SUMMARY OF THE INVENTION
[0013] Using transform functions to fill cell-lists is an improved system for determining which records have “similar” values for a field than the key system. The key system is very domain specific, and dependent on a low amount of record noise in the data source. Transform functions that best handle the expected types of errors are more efficient for this application than the key system.
[0014] In accordance with the present invention, errors in the field no longer directly affect the quality of the “similarity” measurement. Transform functions create a “standardized” value for the record fields correcting common mistakes. Most transform functions replace information from the record field value most susceptible to the “noise” found in the data with a “more basic” representation. Examples of this would be phonetic transform functions replacing alphabetic values with their phonetic representations, sorting the field values alphabetically to handle transcription errors, and removing non-alphabetic characters.

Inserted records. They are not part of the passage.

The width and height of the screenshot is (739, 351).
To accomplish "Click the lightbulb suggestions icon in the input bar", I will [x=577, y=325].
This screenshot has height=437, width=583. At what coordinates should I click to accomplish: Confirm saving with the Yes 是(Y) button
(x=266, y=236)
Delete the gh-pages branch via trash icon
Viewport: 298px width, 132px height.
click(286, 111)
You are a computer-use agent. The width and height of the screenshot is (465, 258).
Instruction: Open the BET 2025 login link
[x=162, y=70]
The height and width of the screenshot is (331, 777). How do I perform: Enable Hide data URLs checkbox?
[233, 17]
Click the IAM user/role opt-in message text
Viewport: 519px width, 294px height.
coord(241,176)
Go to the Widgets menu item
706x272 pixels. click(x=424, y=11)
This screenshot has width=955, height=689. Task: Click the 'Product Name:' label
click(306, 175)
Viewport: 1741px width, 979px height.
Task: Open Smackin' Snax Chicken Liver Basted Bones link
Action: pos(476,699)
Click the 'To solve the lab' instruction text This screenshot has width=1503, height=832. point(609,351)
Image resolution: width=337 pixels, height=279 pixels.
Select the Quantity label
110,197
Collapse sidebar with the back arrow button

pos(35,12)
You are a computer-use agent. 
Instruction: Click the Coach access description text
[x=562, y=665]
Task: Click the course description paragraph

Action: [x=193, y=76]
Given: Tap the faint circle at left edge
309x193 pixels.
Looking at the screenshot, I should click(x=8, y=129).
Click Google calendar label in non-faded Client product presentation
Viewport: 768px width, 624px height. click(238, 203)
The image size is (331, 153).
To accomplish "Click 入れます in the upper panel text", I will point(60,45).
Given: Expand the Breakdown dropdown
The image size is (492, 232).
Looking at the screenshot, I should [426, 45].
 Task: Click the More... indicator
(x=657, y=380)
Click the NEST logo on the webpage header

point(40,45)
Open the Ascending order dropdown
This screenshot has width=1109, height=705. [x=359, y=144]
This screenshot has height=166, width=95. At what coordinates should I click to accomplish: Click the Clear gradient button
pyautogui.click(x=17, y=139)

[0015] Further, by allowing multiple transform functions to be applied to a single record field, a system in accordance with the present invention is robust against different types of errors in a field. Instead of treating every record field with one system (or one system trying to handle all error types), different systems may be applied separately. Having a finely tuned concept of “similarity” for field values makes the information useful for other applications.
[0016] A single system that removes too much information from a field may indicate large numbers of records share the same value for the field. Only transform functions appropriate to the type of information in the field may be applied to the field (to best handle the anticipated types of errors given the field type, information, source, etc.) if this information is available. A system in accordance with the present invention allows the integration of a mechanism for suggesting/selecting the set of appropriate transform functions to apply to a record field and the creation of a cell list structure.
[0017] Once created for a record collection, the cell-list structure may be stored efficiently for later use. Future records may be added to the cell-list structures very efficiently (real-time in most cases) without reprocessing the existing records in the collection. The marginal cost of adding a new record to the stored cell-list structure is no greater than if the record was part of the original collection. Removing a record from the cell-list structure is rudimentary as well. This means the system may further be used for iterative applications (where records are added/removed from the record collection over time).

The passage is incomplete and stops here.